Object Identity and Time

My specification system has no built-in notion of object identity.  According to Alena Griffiths and Gordon Rose (University of Queensland SVRC Technical Report 95-38, 1995) such a system:

...has two principle defects: there is no means for distinguishing objects with identical state values, and there is no notion of object persistence.
The first of these defects does not apply to my system: If two objects have the same state values then they are the same object.

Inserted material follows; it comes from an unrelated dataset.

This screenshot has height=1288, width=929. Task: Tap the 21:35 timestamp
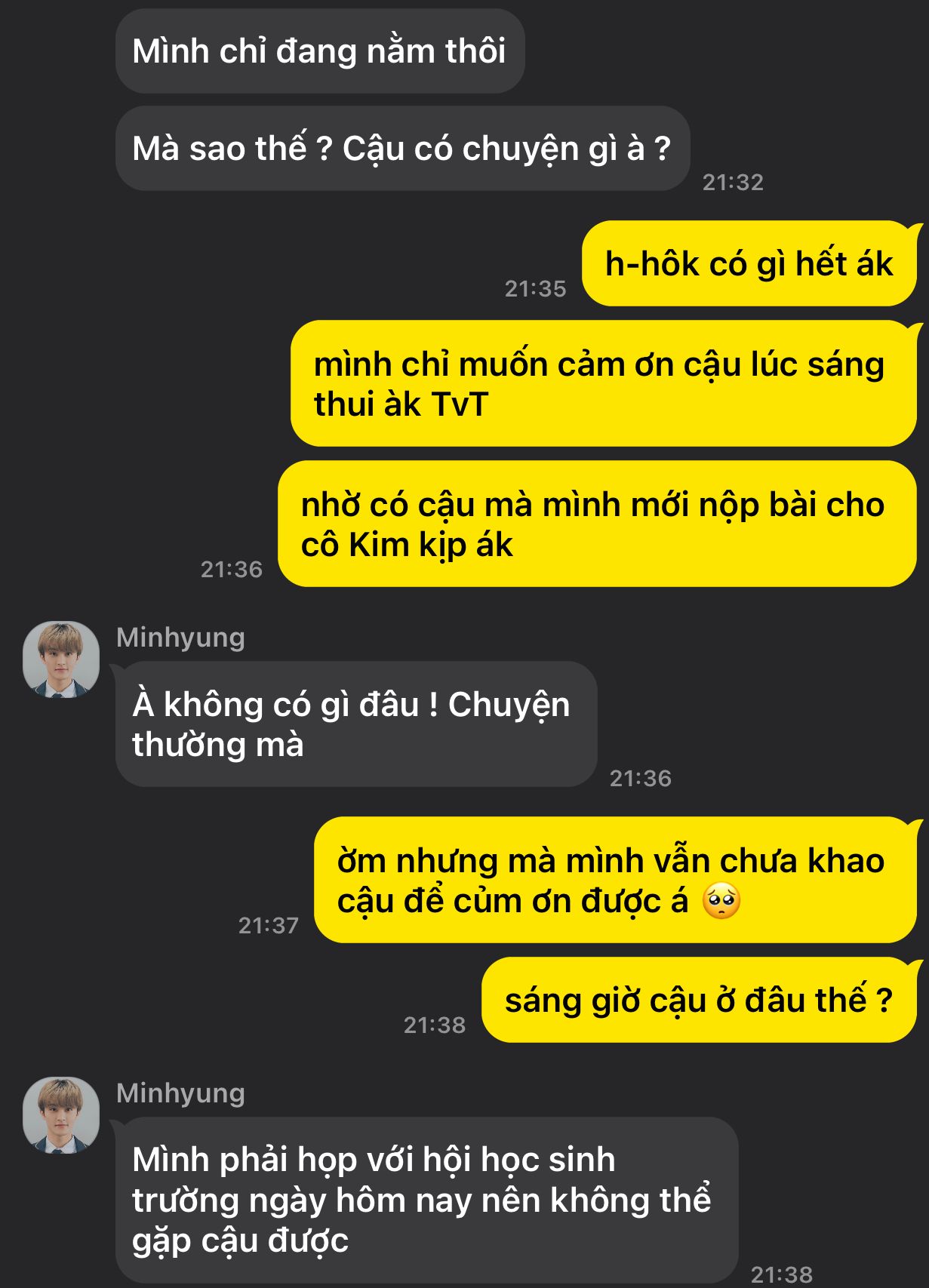[535, 289]
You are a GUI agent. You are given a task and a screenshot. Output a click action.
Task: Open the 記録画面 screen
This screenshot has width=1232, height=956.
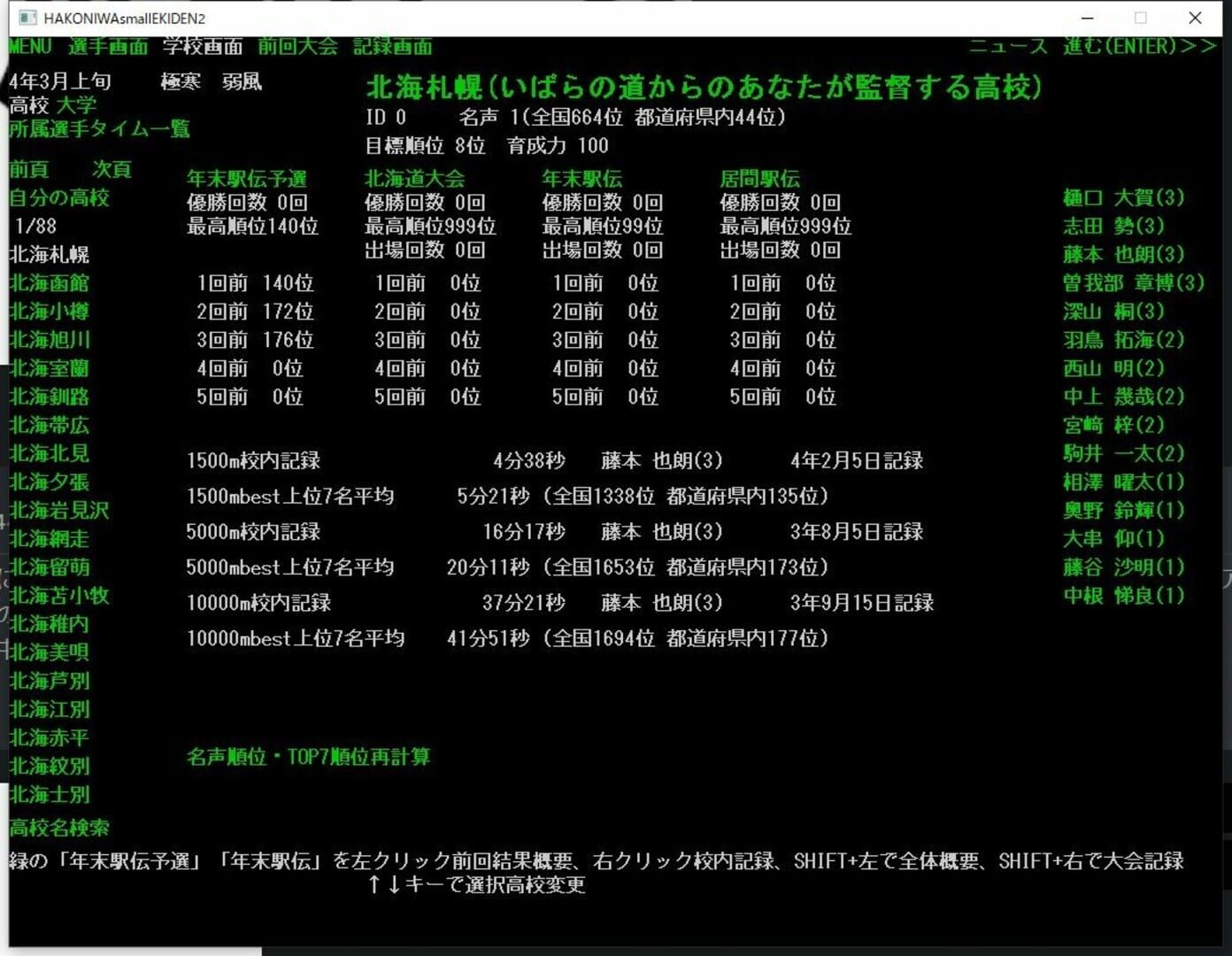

Because I include the past and future in the object state, anything that can be deduced about one object can also be deduced about the other, so it doesn't matter which copy you use.

The second defect is more interesting because it reveals that object identity is closely tied to the idea of time.  Strictly speaking, if you make two observations of the same object at different times then you cannot really be sure that it is the same object.  Not only is the time property different, but also any number of other properties could also be different too (age for example).  To have a notion of persistence you have to explicitly specify a particular object identity property.  We also have to explicitly state the following constraint to ensure that each identified object has only one set of properties:

∀x. ∀y.
   objectid(x)=objectid(y) ∧ time(x)=time(y) ⇒
      x=y

With the useful half of Leibniz's definition of identity, we can conclude from the last line that all of the properties of x and y are identical.

It would be possible to chose other object identifier functions (and maybe even time functions as well), and so partition the set of objects into identity equivalence classes in different ways.  However, it is not clear to me whether this would be useful or not.